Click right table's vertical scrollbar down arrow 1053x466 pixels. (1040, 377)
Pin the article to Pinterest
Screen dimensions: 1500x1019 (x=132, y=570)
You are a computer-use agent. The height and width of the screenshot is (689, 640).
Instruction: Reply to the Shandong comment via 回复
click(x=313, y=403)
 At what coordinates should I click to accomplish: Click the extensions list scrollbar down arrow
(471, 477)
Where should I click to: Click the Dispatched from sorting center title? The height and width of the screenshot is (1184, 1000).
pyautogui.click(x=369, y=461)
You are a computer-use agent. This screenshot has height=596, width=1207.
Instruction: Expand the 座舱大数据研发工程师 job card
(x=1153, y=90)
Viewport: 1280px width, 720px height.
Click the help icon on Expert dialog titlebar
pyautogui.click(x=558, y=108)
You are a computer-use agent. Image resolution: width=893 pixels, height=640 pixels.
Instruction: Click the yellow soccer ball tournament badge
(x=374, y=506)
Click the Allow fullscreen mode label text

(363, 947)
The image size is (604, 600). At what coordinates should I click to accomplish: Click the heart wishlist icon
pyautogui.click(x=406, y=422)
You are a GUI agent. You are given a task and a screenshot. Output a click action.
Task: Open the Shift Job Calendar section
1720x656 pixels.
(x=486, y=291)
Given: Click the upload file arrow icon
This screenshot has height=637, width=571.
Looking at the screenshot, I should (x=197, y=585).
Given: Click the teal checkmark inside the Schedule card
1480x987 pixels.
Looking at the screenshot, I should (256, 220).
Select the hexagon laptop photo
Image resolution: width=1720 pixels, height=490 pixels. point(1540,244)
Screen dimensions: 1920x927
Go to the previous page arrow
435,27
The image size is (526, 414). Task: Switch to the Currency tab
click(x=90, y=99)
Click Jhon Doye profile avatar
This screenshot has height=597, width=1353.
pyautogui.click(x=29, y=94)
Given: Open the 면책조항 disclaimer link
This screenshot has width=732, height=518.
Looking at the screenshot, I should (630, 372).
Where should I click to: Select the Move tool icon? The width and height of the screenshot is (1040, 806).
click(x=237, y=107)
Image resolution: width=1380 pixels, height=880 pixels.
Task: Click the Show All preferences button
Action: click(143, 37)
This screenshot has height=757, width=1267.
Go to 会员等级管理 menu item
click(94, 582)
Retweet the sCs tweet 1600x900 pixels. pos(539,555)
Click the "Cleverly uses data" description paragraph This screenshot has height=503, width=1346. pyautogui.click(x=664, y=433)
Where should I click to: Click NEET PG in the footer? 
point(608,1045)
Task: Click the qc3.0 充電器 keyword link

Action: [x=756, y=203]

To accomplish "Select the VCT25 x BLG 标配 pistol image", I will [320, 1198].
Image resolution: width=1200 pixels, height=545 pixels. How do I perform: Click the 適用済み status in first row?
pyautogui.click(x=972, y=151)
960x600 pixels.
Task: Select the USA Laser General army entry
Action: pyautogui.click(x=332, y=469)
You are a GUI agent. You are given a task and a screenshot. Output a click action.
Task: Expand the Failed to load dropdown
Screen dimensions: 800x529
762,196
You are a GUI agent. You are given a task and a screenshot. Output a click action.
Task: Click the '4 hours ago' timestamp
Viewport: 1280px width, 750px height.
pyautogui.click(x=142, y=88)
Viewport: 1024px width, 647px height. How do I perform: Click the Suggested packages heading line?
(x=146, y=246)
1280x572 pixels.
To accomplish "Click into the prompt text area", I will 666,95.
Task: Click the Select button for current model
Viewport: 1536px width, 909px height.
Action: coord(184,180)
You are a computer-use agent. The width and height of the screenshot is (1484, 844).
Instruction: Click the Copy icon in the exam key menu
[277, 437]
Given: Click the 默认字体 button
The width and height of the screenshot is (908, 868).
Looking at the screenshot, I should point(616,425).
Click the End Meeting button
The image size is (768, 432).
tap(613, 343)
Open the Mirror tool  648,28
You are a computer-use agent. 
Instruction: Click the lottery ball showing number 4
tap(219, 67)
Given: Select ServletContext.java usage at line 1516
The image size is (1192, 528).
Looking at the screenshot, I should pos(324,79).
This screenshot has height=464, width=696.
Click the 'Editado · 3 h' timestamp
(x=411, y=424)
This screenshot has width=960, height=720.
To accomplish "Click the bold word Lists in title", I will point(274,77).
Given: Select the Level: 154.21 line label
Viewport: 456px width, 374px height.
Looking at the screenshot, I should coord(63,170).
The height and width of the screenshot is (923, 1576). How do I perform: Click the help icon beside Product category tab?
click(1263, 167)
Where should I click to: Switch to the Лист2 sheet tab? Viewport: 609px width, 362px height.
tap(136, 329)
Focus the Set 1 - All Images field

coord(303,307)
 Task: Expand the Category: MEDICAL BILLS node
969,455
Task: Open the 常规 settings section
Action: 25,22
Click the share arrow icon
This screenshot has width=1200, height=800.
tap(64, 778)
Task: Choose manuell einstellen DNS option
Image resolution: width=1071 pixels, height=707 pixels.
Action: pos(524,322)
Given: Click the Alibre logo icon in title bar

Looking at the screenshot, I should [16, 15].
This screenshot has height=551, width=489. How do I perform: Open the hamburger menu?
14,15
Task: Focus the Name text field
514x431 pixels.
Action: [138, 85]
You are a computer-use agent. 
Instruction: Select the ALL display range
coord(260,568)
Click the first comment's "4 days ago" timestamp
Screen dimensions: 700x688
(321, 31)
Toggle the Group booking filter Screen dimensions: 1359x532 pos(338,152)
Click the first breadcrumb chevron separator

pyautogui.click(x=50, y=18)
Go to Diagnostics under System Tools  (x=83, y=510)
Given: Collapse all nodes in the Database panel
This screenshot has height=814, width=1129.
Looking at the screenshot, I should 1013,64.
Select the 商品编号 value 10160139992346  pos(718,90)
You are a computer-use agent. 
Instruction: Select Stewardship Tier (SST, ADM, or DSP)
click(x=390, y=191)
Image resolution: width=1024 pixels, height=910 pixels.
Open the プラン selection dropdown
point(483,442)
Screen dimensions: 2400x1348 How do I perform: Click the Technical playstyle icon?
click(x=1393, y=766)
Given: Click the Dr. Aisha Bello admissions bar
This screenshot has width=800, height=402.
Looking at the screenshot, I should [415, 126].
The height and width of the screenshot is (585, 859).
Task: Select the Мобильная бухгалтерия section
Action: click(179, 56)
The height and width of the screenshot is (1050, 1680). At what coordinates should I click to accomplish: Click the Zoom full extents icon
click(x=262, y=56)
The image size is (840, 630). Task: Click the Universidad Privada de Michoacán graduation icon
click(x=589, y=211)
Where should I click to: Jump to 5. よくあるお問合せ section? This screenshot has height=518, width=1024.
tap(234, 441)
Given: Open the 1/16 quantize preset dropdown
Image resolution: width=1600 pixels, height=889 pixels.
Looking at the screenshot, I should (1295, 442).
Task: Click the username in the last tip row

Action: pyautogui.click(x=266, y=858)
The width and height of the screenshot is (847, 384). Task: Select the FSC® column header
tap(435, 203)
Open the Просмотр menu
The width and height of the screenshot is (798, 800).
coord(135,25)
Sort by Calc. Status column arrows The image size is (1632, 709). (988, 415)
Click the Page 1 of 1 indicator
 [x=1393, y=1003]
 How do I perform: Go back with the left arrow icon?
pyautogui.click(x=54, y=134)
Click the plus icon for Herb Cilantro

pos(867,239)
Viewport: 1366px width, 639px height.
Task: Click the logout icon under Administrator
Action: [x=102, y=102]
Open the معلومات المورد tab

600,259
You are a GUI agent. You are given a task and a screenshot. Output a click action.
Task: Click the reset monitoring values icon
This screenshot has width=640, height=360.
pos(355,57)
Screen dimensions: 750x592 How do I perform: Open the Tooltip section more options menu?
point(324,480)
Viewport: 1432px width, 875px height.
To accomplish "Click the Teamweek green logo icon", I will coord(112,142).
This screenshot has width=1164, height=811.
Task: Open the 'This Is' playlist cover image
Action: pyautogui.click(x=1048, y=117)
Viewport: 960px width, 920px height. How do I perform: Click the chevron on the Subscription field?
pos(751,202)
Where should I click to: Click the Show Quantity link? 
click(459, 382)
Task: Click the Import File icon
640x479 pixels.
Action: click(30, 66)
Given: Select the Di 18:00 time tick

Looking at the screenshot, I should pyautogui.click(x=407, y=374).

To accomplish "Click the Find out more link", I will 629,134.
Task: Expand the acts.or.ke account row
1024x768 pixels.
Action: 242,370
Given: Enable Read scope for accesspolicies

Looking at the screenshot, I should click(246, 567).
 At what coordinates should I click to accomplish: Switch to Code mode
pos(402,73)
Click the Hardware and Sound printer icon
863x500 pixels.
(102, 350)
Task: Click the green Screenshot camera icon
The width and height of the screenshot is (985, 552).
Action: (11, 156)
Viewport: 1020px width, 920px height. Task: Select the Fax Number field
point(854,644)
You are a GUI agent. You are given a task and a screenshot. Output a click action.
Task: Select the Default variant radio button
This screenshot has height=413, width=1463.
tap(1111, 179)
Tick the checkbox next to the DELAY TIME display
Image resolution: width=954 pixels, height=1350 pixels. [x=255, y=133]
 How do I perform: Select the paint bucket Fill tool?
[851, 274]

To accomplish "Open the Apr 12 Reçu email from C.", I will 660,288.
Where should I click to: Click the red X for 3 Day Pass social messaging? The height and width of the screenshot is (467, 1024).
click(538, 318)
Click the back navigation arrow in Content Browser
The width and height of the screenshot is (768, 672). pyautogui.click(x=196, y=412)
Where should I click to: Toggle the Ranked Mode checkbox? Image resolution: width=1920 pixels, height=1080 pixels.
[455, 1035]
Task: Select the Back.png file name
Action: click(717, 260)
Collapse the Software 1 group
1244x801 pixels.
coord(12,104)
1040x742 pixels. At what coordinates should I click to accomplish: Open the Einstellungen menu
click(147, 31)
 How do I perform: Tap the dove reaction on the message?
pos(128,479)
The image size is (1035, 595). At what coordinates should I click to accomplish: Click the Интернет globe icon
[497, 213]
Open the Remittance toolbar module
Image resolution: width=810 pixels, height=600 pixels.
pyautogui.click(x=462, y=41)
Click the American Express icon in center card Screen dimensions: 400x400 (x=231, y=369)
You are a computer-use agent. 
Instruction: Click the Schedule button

§ Your goal
The lines above from the one with "Screen dimensions: 1920x927" through the one with "This screenshot has height=757, width=1267." are to be duplicated exactly, ends included, with nothing added.

§ Task output
Screen dimensions: 1920x927
Go to the previous page arrow
435,27
The image size is (526, 414). Task: Switch to the Currency tab
click(x=90, y=99)
Click Jhon Doye profile avatar
This screenshot has height=597, width=1353.
pyautogui.click(x=29, y=94)
Given: Open the 면책조항 disclaimer link
This screenshot has width=732, height=518.
Looking at the screenshot, I should (630, 372).
Where should I click to: Select the Move tool icon? The width and height of the screenshot is (1040, 806).
click(x=237, y=107)
Image resolution: width=1380 pixels, height=880 pixels.
Task: Click the Show All preferences button
Action: click(143, 37)
This screenshot has height=757, width=1267.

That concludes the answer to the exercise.